Radical Pride: London Trans+ Pride

This article was written by a member of Black Flag Sydney who was at London Trans+ Pride.

On Saturday, 8 July, around 40,000 protesters gathered at Trafalgar Square, London, for London Trans+ Pride. The afternoon rain deterred nobody as a growing sea of umbrellas populated the area, gathering for what would be the largest Trans rights march in history. 

London Trans+ Pride is held by a grassroots community organisation of the same name who is committed to preserving the radical roots of pride, asserting that ‘the London Trans+ Pride march is a protest.’ They call for ‘equality via positive legislative change and radical improvement to our education and public healthcare system to recognise and support the needs of trans people.’

Though the rally didn’t seem to have official demands, protesters and speakers sent a clear and radical political message. The rally was staunchly anti-cop, pro-abolition, emphatically countering targeted Tory policies and TERF rhetoric. Members of the community showed up to the march equally as willing to maintain energy and assert a strong political line as the organisers were.
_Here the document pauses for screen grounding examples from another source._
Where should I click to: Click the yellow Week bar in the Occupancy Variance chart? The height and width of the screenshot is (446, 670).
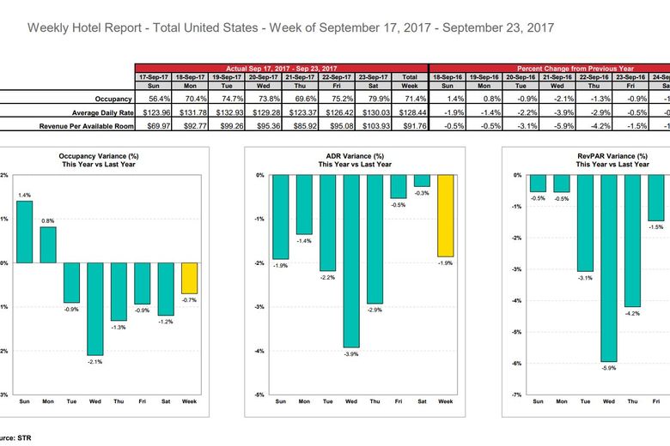tap(189, 278)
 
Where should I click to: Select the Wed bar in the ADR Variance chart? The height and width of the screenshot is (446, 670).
tap(351, 261)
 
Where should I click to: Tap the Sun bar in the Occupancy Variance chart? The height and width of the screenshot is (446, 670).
tap(23, 232)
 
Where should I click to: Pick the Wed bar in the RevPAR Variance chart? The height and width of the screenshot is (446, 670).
tap(609, 268)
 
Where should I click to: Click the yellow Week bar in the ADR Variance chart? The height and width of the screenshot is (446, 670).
tap(446, 215)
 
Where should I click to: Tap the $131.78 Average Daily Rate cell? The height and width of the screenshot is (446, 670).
tap(189, 112)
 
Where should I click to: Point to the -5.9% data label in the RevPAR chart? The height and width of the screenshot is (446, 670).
tap(609, 368)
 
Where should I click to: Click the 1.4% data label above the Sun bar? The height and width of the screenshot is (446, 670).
tap(24, 195)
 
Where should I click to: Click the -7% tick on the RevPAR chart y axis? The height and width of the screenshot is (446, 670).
tap(517, 395)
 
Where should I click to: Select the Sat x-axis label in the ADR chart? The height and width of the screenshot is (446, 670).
tap(422, 401)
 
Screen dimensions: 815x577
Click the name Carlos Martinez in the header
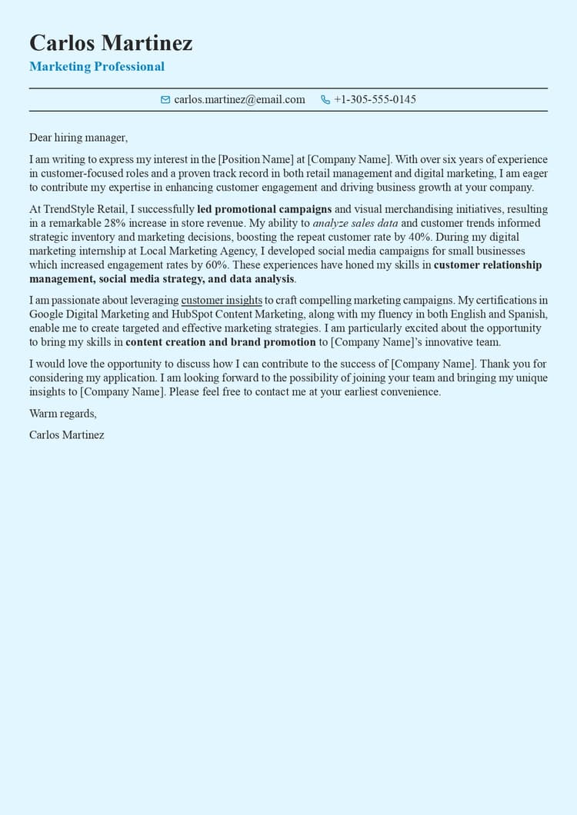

In moments of relative silence—megaphones appeared to be scarce in a crowd of that size—it was the community that would elect to lead chants without them. 

The unprecedented turnout may have in part boiled down to the high political tensions for trans people in the UK right now: in January, the Tory Government blocked Scotland’s Gender Recognition Reform Bill by enforcing a certain section of the Scotland Act for the first time in history. This bill would have made it significantly easier for trans and gender-diverse people in the UK to acquire a gender recognition certificate necessary for changing the gender marker on their legal identity documents. Targeted attacks of this kind by British conservatives are seemingly emboldening ‘gender critical’ fanatics and trans exclusionary hate speech spouted by the likes of Kellie-Jay Keen and Julia Long.  

Apart from these culture wars, British queer people are falling victim to healthcare disparities: access to NHS gender-affirming care is hard to come by in the UK, with some people reporting waiting years before being allowed access to hormones. As a result, trans and gender-diverse people are forced to illegally source medication themselves or leave the UK. A gender recognition certificate for self-identification can only be issued after an appointment with a ‘gender specialist’ (barred behind these gruelling wait times) and a psychiatrist.  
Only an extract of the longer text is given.